*** PROVIDED RECORDS ***

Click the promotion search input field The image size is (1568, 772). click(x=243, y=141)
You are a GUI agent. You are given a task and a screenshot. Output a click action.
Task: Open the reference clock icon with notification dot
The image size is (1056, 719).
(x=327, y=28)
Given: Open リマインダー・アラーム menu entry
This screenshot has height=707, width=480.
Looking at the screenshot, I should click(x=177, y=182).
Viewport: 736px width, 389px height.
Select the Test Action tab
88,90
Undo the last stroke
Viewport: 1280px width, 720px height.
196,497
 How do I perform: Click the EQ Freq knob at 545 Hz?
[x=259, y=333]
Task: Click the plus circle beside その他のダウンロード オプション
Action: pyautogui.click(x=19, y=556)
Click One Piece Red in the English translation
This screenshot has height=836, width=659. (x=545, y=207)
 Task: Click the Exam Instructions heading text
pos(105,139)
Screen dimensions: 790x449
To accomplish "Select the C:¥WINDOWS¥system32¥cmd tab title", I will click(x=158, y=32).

*** End of PROVIDED RECORDS ***

**PROBLEM REQUIREMENTS**
If a line in the data above holds the word "Open", count it, and give only the final number.

**ANSWER TO THE PROBLEM**
2